Maloney, of New York, and Thompson, who is from Mississippi, condemned what they see as the department’s priorities under Wolf and Cuccinelli.

“At a time when DHS should be marshaling the resources of the federal government to respond to the pandemic that has killed over 165,000 Americans, the Department’s illegally appointed leaders are instead focused on continuing the Administration’s attack on immigrants and intimidating peaceful protesters in a show of force for the President’s reelection campaign,” they said.

The GAO analysis traces the violation back to a tumultuous period at DHS in 2019 when then-Secretary Kirstjen Nielsen resigned. It found that she was improperly replaced by Kevin McAleenan under the rules governing succession in federal agencies.

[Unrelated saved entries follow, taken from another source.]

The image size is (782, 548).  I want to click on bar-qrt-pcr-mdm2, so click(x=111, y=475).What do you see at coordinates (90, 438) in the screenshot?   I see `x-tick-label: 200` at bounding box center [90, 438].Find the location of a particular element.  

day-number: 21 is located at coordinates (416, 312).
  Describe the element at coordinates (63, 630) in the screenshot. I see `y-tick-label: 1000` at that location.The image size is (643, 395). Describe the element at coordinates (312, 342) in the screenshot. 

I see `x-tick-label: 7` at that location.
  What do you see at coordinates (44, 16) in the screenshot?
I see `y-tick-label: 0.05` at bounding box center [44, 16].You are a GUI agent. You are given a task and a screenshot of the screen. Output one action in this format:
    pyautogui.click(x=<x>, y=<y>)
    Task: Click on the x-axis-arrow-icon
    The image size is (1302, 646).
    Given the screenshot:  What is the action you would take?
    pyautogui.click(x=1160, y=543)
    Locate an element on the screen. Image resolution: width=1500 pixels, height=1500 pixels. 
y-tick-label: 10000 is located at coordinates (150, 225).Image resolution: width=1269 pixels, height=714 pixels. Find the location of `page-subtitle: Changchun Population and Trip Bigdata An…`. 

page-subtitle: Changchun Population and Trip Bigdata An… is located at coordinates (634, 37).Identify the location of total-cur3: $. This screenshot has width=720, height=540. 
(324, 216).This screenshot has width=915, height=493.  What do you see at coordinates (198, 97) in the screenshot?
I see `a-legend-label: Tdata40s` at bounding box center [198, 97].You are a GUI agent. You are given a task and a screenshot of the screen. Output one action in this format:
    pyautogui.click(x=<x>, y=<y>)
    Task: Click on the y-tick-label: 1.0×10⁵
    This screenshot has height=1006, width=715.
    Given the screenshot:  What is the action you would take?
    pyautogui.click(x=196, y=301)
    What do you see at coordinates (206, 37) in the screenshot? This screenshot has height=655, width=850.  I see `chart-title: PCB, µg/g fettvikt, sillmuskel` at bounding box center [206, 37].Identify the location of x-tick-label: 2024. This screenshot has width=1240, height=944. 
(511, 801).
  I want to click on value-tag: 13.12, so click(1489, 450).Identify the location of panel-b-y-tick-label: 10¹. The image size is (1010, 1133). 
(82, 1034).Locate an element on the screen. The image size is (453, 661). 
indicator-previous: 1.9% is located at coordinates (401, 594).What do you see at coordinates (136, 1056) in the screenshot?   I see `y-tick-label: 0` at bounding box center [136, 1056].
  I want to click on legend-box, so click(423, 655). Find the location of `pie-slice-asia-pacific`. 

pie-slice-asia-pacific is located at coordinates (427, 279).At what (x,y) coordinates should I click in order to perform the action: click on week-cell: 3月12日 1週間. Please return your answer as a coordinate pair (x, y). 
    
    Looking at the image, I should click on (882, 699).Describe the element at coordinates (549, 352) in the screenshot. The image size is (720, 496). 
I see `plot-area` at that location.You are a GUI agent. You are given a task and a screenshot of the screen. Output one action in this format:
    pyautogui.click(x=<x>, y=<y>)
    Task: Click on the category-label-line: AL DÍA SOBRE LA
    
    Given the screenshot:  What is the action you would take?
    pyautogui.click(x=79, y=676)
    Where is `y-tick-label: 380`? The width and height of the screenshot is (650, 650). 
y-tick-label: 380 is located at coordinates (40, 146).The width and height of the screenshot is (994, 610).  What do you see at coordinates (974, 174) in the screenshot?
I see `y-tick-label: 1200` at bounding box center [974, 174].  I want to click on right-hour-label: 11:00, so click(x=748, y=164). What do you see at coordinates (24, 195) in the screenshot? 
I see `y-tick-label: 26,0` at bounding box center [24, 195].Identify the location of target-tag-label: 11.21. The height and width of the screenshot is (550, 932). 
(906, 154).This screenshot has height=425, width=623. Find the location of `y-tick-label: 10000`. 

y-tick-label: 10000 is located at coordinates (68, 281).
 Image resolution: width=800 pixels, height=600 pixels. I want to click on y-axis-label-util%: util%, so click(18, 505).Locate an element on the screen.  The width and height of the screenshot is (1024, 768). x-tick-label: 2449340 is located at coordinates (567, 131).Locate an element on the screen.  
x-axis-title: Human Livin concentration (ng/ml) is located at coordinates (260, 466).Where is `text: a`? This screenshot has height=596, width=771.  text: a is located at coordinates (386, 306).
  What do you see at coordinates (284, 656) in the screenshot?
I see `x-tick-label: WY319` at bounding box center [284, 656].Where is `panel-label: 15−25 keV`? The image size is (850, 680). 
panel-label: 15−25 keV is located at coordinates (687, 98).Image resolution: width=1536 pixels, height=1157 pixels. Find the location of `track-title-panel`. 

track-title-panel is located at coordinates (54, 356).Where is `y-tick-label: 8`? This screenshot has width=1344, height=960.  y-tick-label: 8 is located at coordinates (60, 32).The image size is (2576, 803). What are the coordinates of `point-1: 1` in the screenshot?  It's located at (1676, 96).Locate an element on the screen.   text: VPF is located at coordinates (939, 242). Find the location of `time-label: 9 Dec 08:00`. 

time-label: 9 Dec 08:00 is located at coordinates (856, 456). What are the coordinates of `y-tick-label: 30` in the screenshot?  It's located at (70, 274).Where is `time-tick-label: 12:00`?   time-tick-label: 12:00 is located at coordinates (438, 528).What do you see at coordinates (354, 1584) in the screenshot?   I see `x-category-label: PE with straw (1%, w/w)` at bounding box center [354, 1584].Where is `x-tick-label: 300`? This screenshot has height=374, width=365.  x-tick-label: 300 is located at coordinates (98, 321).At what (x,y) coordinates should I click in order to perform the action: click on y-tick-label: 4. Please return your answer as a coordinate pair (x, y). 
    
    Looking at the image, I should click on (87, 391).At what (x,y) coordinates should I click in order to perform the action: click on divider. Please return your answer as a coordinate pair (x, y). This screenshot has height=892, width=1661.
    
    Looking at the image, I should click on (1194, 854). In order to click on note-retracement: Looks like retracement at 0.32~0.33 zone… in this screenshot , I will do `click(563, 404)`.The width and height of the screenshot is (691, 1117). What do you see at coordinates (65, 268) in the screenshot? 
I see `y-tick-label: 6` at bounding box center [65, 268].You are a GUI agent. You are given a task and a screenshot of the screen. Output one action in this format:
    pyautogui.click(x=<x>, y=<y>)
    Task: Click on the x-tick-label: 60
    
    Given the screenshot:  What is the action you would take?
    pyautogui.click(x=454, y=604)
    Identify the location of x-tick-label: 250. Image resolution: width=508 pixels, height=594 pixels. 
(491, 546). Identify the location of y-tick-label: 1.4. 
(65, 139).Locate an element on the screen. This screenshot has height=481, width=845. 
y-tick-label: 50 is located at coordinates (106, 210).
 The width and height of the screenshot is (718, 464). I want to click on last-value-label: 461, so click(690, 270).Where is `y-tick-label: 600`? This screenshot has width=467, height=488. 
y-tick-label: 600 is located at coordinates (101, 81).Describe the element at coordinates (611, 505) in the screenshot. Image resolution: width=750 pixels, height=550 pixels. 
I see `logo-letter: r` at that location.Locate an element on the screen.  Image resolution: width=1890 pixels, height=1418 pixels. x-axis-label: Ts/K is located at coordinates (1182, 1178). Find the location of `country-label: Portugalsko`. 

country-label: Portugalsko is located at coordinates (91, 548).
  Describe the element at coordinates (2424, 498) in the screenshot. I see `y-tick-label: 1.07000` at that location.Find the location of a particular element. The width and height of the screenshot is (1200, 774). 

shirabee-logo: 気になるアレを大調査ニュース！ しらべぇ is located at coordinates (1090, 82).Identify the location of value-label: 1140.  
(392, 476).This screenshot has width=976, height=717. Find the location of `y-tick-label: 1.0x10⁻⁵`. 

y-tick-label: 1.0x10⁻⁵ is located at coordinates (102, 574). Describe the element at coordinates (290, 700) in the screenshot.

McAleenan altered the rules of succession after he was subsequently removed, but GAO’s legal analysis concluded that the later appointments of Wolf and Cuccinelli were invalid.

Opponents of administration policies have already sought to use their uncertain status in legal challenges. In March, a federal judge in Washington said Cuccinelli’s appointment violated the 1998 Vacancy Reform Act and set aside a directive he issued that granted people seeking asylum less time to consult with an attorney before a screening interview.

DHS is the third-largest Cabinet agency, with about 240,000 employees. It is also the newest, established by the George W. Bush administration on the wake of the Sept. 11, 2001, terror attacks.